The agencies said one documented intrusion involved attackers maintaining access from April 2024 through at least September 3, 2025, illustrating the degree of stealth and duration these operators were able to achieve. That extended foothold gave attackers multiple opportunities to harvest credentials and move laterally through virtualized infrastructure, a technique that can transform a single compromise into widespread network control.

Broadcom and VMware acknowledged that customer environments had been impacted and urged organizations to apply available patches and tighten operational security. Google's Threat Intelligence Group has previously reported responding to intrusions linked to Brickstorm across multiple sectors, reinforcing the advisory's assessment that the campaign has reached beyond isolated targets.

U.S. officials said the advisory underscored the heightened risk to critical infrastructure when adversaries gain long term access to foundational virtualization platforms. Virtualization is widely used to run servers and services for cloud providers, utilities, hospitals and government agencies, meaning successful exploitation can offer attackers outsized leverage over dependent systems.

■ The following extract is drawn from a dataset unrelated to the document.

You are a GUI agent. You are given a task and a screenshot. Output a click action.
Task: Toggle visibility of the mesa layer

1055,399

Beijing denied the assertions in the advisory.

Security analysts said the choice of VMware vSphere as a target is consequential because virtualization layers sit at the core of modern IT operations and can be a force multiplier for attackers. By stealing administrative credentials and implanting backdoors at the virtualization layer, intruders can persist through system updates, evade detection tools that focus on individual virtual machines and pivot to control sensitive workloads.

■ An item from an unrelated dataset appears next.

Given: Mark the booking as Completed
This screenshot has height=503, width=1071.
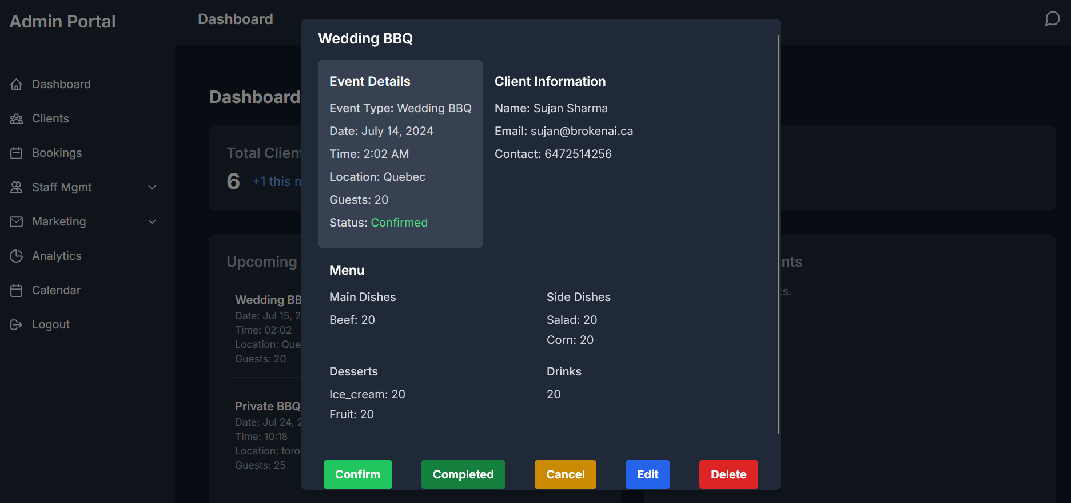Looking at the screenshot, I should pos(463,474).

The advisory also serves as a reminder of the growing overlap between espionage grade intrusions and operations that could enable physical disruption. Persistent backdoors and credential theft are not only a means to gather intelligence, they can be staged to interfere with industrial control systems, supply chains and public services if actors choose to escalate.

For defenders, the incident signals an urgent need to prioritize patch management, multifactor authentication, credential hygiene and rigorous monitoring of virtualization management consoles. Enterprises and public agencies that rely heavily on virtualized infrastructure will need to reassess their exposure and assume that sophisticated state linked actors will continue to probe well beyond traditional perimeters.

The disclosure adds to a broader pattern of high consequence intrusions in recent years and is likely to prompt renewed cooperation among allied cybersecurity agencies, vendors and private sector responders to share technical indicators and harden the systems on which much of modern society depends.